On Sun, 22 Jan 2023, Celejar wrote:
On Sun, 22 Jan 2023 16:28:55 -0500
Dan Ritter <d...@randomstring.org> wrote:
Celejar wrote:
Hello,
My Debian Sid system, including its networking system, has been
working fine for a while. Recently, Gmail has not been working properly
on the system: sending (via SMTP with SSL) times out, and receiving
(via POP3 and IMAP) takes abnormally long. Today I finally made some
efforts to understand what's going on. Here's what I know /
understand / have been able to establish:
1) My ISP provides me with only IPv4, not IPv6.
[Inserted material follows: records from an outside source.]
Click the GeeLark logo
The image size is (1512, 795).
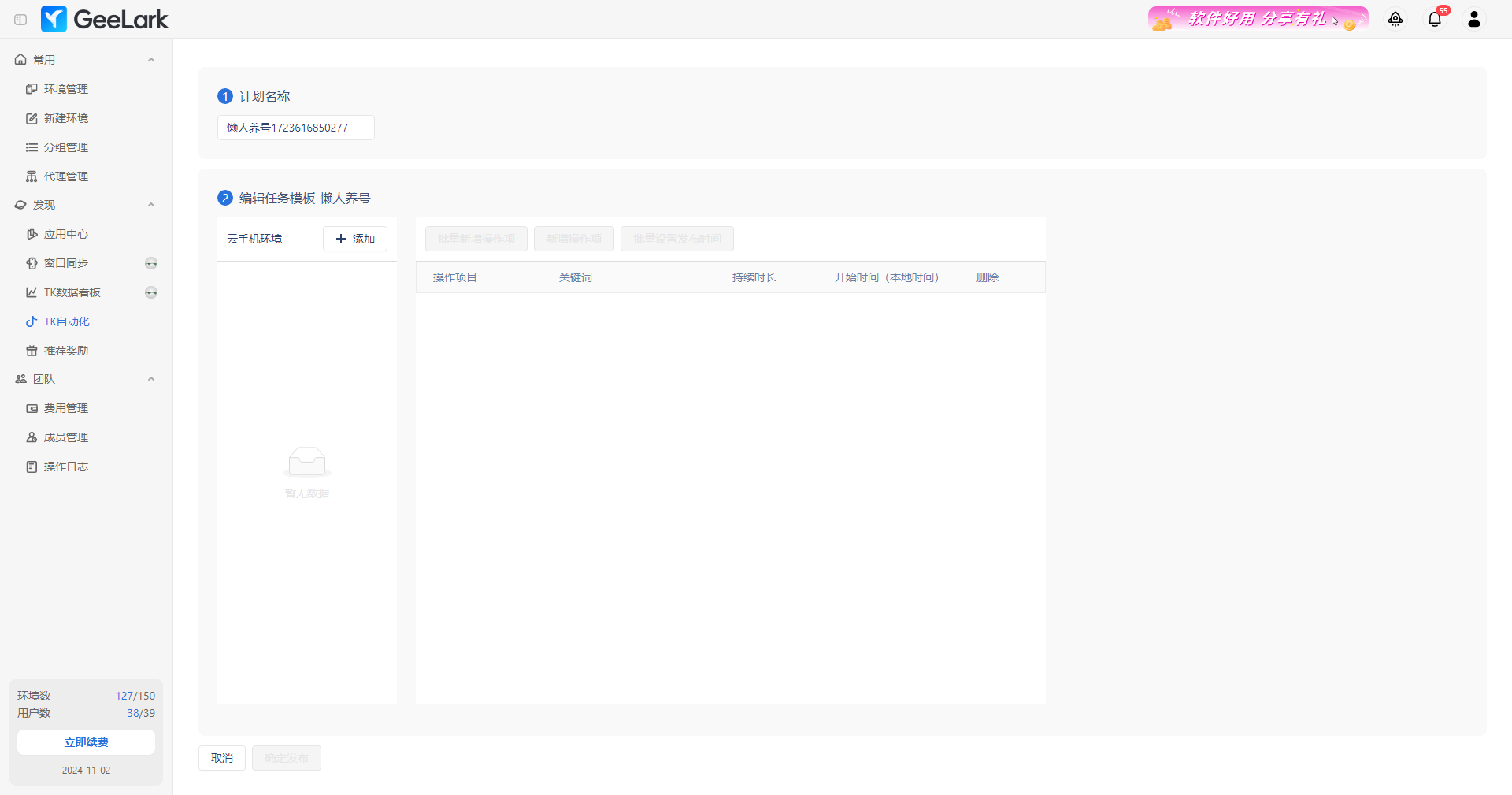pos(105,20)
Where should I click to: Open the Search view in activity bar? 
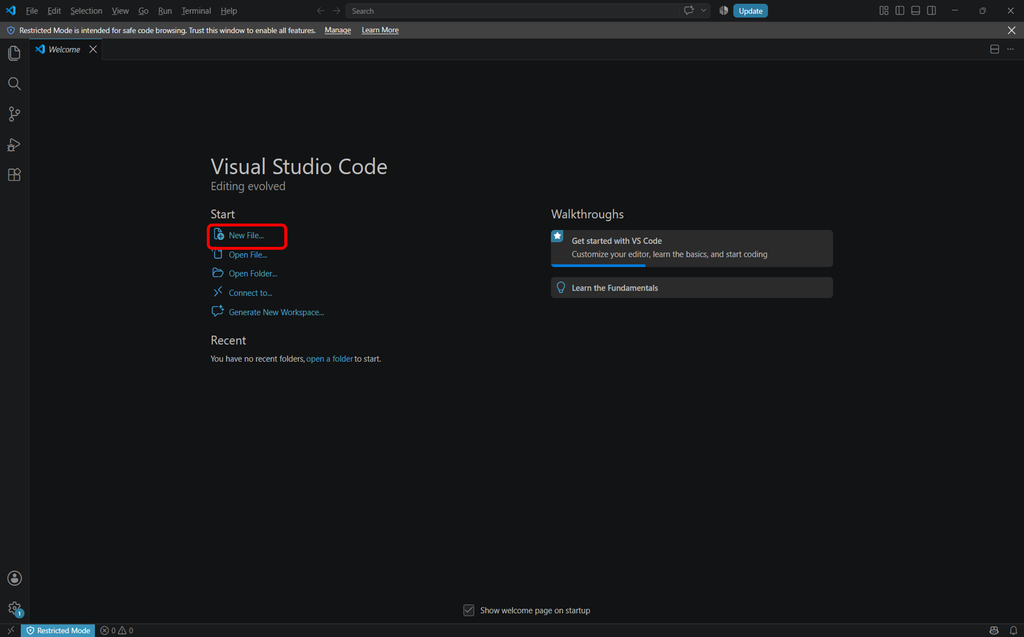tap(14, 84)

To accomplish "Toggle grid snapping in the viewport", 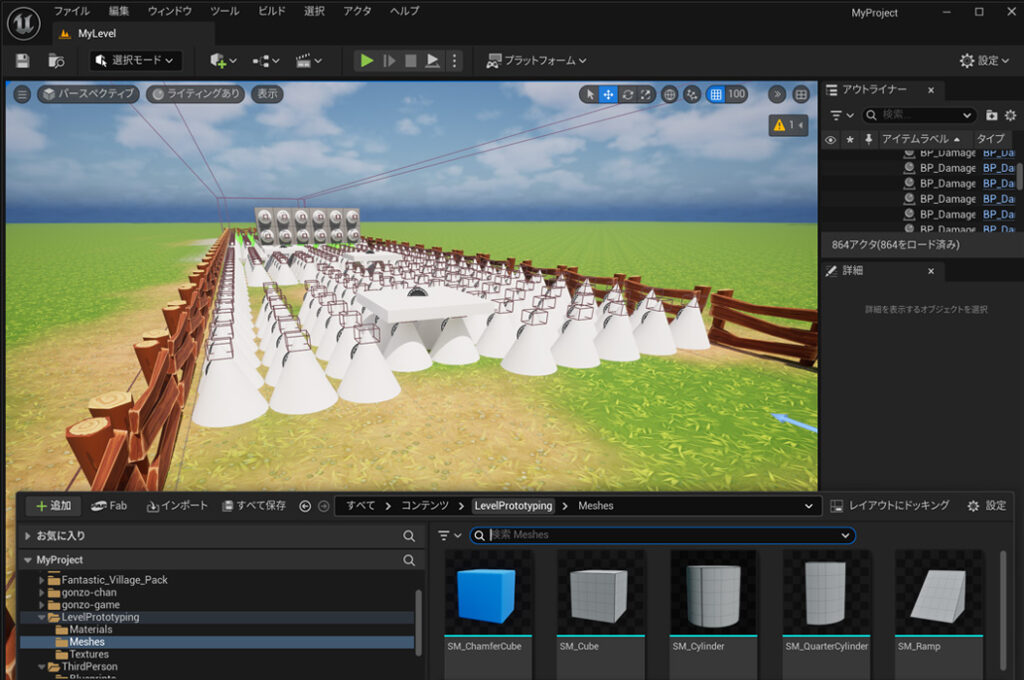I will tap(715, 95).
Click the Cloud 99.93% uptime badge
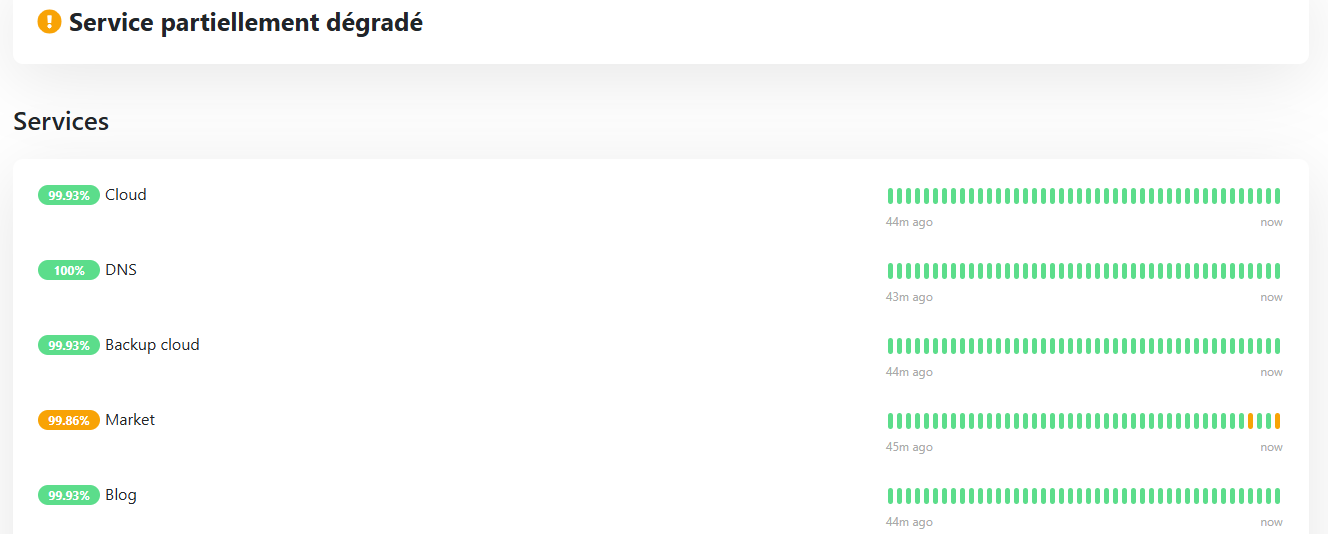This screenshot has height=534, width=1328. pos(69,195)
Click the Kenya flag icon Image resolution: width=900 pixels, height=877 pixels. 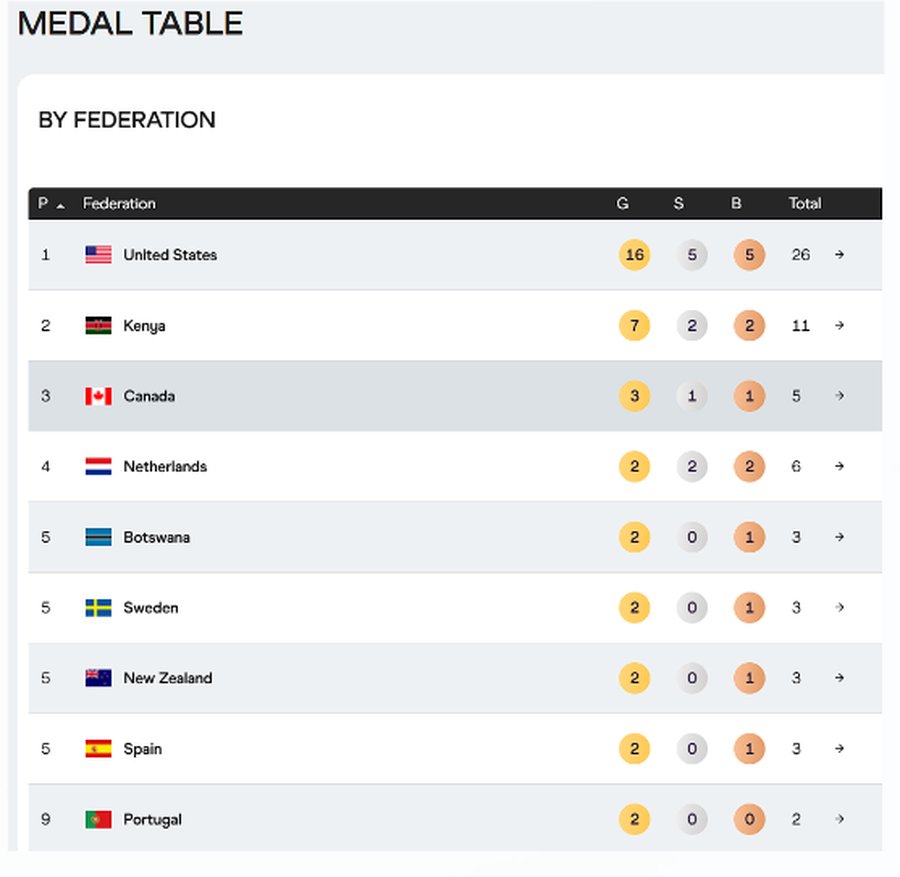point(97,325)
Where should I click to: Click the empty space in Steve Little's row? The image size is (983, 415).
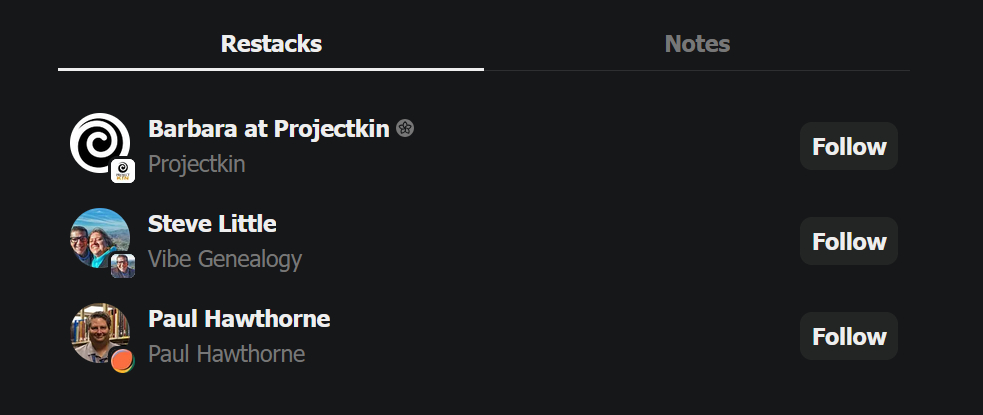coord(550,242)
2) Trying to send email through Gmail using "smtp.gmail.com", via
Sylpheed and Swaks, times out without getting anywhere. For example:
$ swaks -t cele...@gmail.com -s smtp.gmail.com:587 -tls -a LOGIN
Username: celejar
Password: ********
=== Trying smtp.gmail.com:587...
*** Error connecting to smtp.gmail.com:587:
*** IO::Socket::INET6: connect: timeout
Your system expects to be able to use IPv4 and IPv6. Google
handles both. Your ISP does not. DNS returns both IPv4 A records
and IPv6 AAAA records for smtp.gmail.com.
In this particular case, you should change your system
preference to IPv4 first.
Shouldn't this be included somewhere prominently in the Debian
documentation, in the form of a Big Fat Warning that the standard
dual-stack condiguration used by Debian can cause serious breakage if
one's ISP doesn't support IPv6? (I'd be happy to add a warning to, say,
https://wiki.debian.org/DebianIPv6, if I thought I understood the
issues well enough to get it right.)
I think, although I'm not 100% sure as I now have fully working IPv6
everywhere, that your problem might be that something is providing a
default route.
If the box trying to connect to gmail knows there's no route then it
will use IPv4. If it thinks there's a route it will use it.
At a guess, your router is sending out RA messages that say the router
is a default route and then dropping packets when you actually try to
send.
radvdump will let you see who is broadcasting advertisements.
For completeness, in case you're using radvd, the magic setting to
disable the default route is
AdvDefaultLifetime 0;
Easy when you know but I remember many frustrations trying to work out
how to disable the default route while still providing specific routes.